● **WHAT THE TASK ASKS**: Please count how many lines below contain the word "agent" and give nothing but that figure.

--- DATA FOR THIS EXERCISE ---

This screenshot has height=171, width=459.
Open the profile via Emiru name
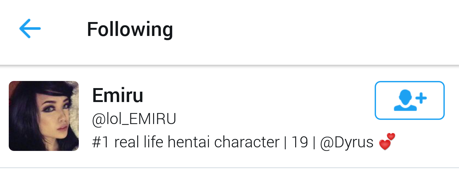click(118, 96)
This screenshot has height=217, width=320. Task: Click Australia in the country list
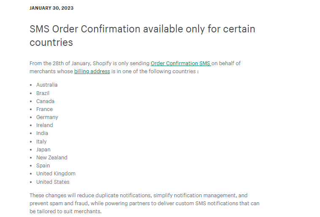click(x=47, y=85)
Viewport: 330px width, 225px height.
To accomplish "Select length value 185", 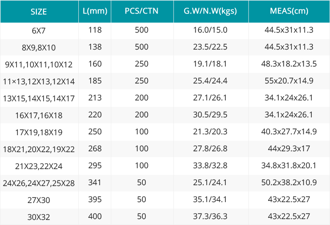I will (x=95, y=81).
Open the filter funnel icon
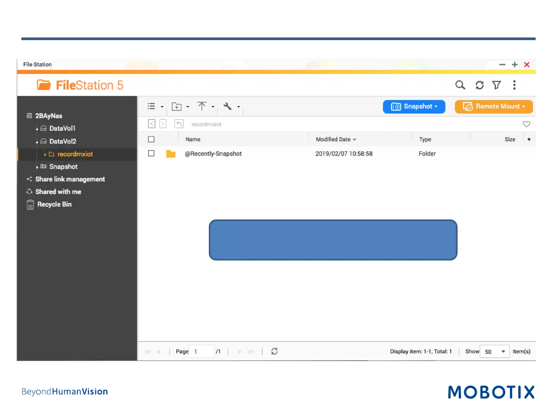Image resolution: width=557 pixels, height=417 pixels. 497,85
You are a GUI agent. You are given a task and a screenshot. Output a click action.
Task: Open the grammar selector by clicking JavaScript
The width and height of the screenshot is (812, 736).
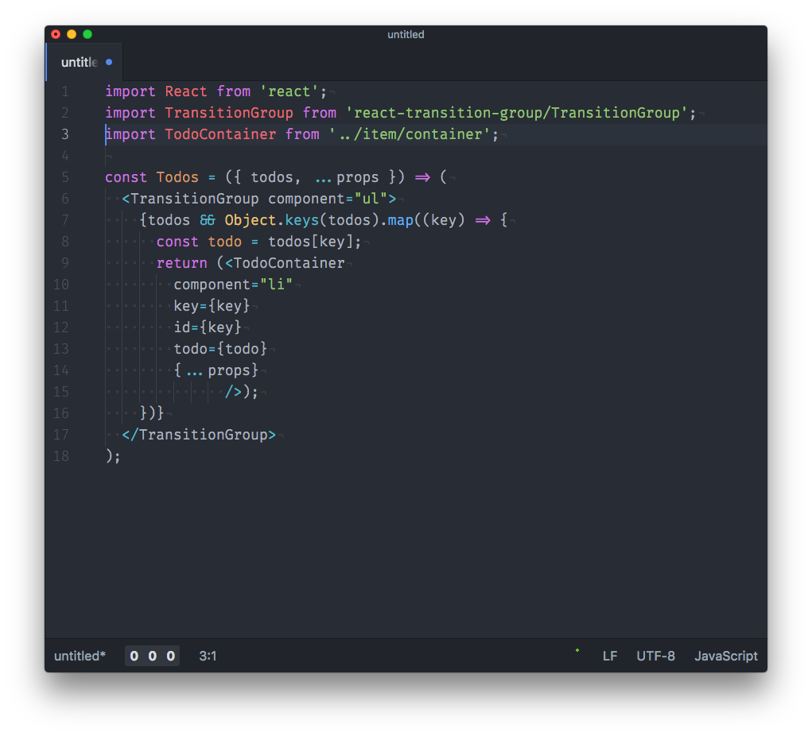pyautogui.click(x=725, y=656)
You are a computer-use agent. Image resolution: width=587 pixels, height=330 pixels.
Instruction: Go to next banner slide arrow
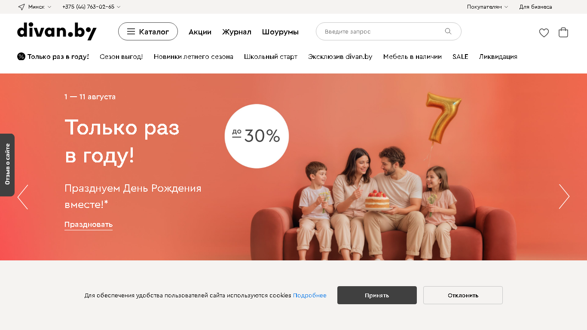564,197
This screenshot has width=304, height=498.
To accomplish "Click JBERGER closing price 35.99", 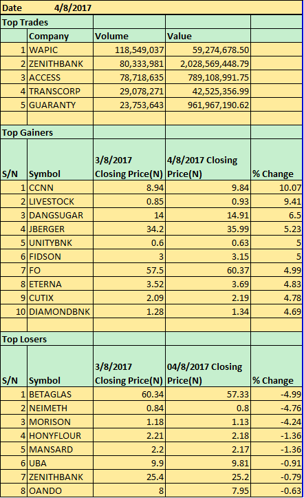I will [x=208, y=229].
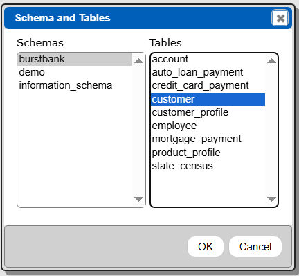Close the Schema and Tables dialog
Viewport: 299px width, 276px height.
tap(280, 18)
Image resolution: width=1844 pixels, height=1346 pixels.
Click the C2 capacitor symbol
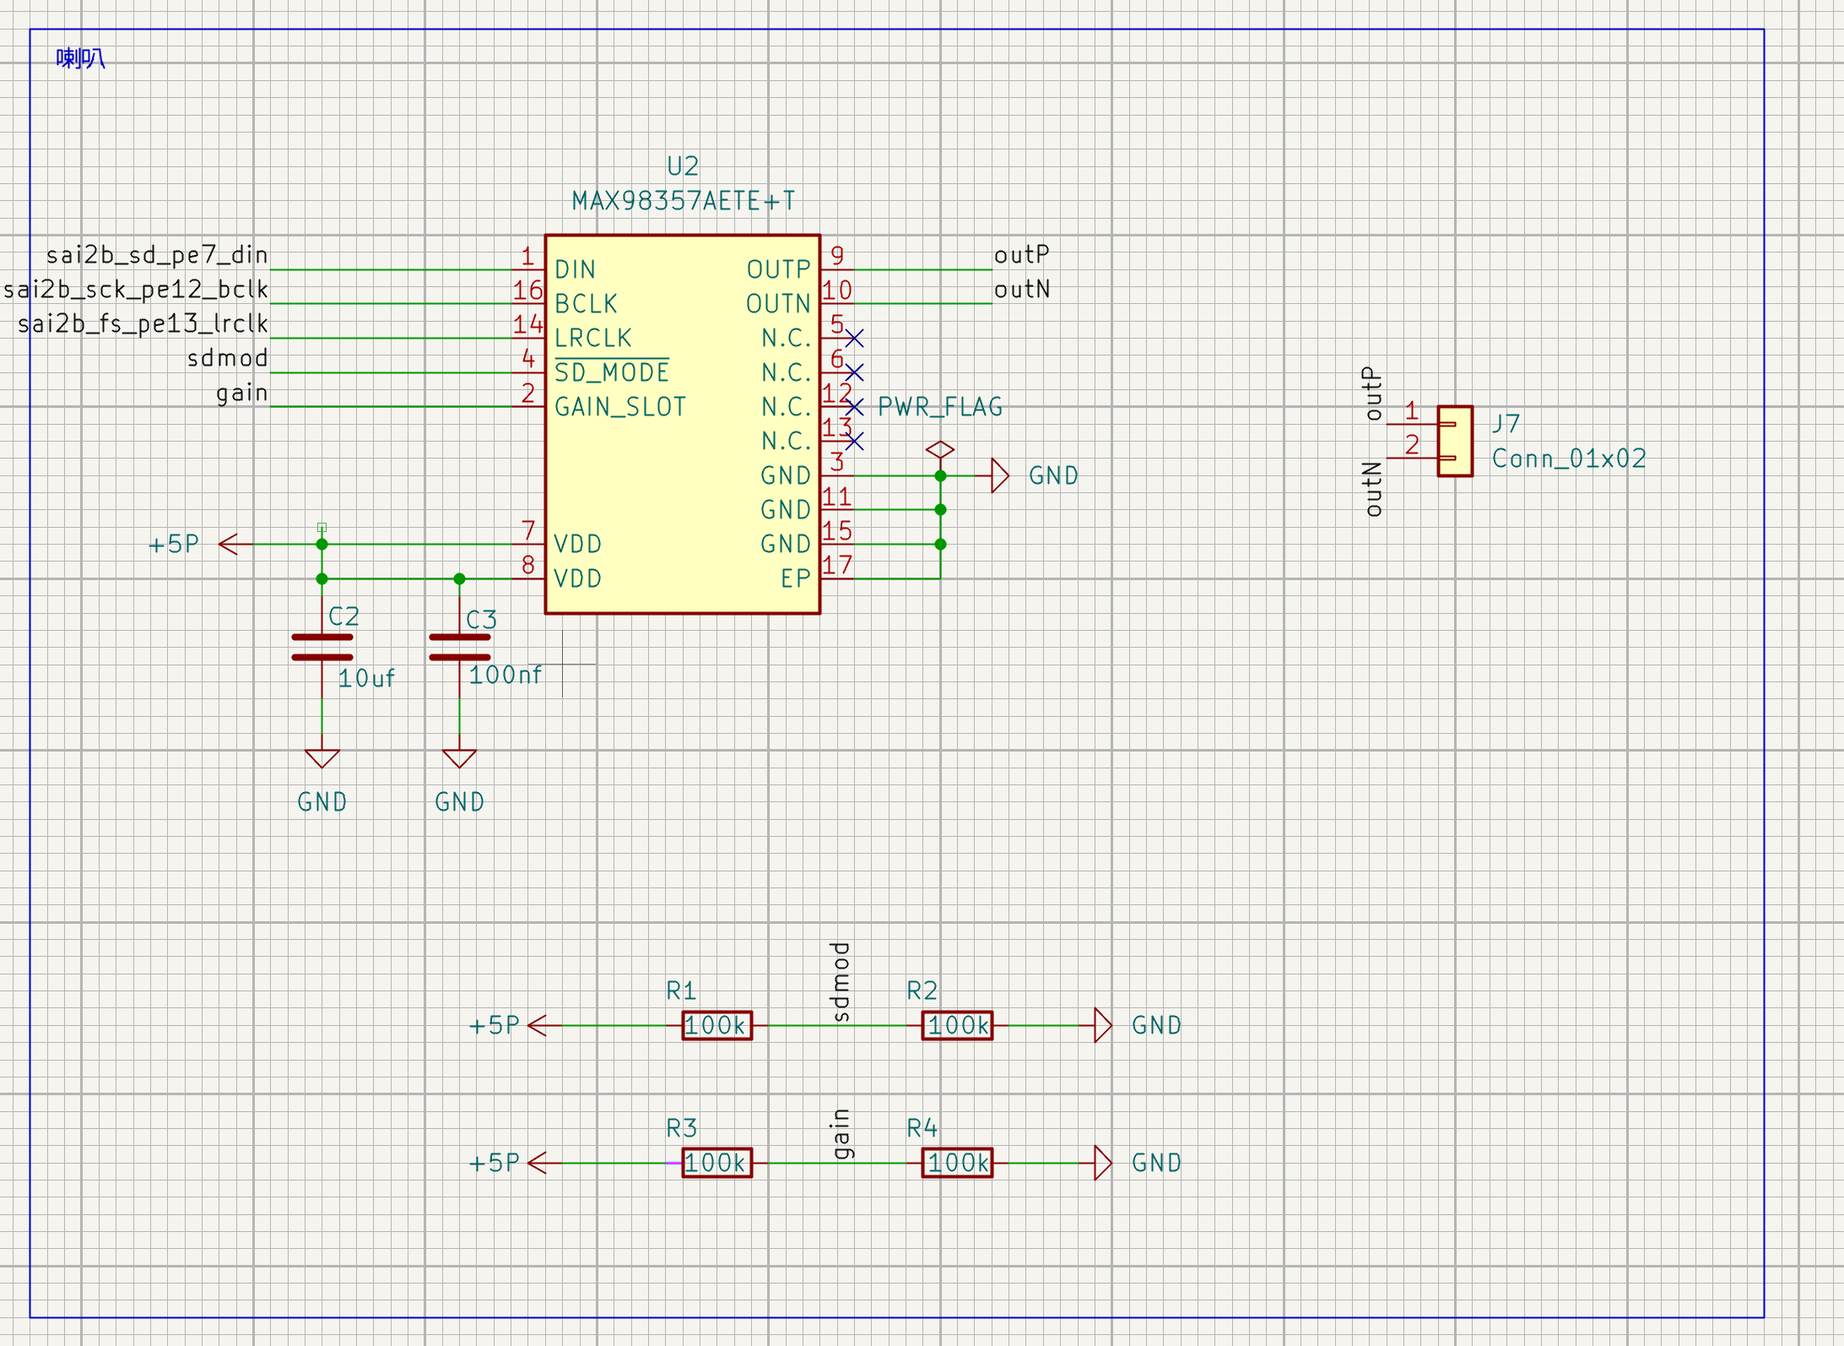322,647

---

● **RESPONSE FOR THIS EXERCISE**: 2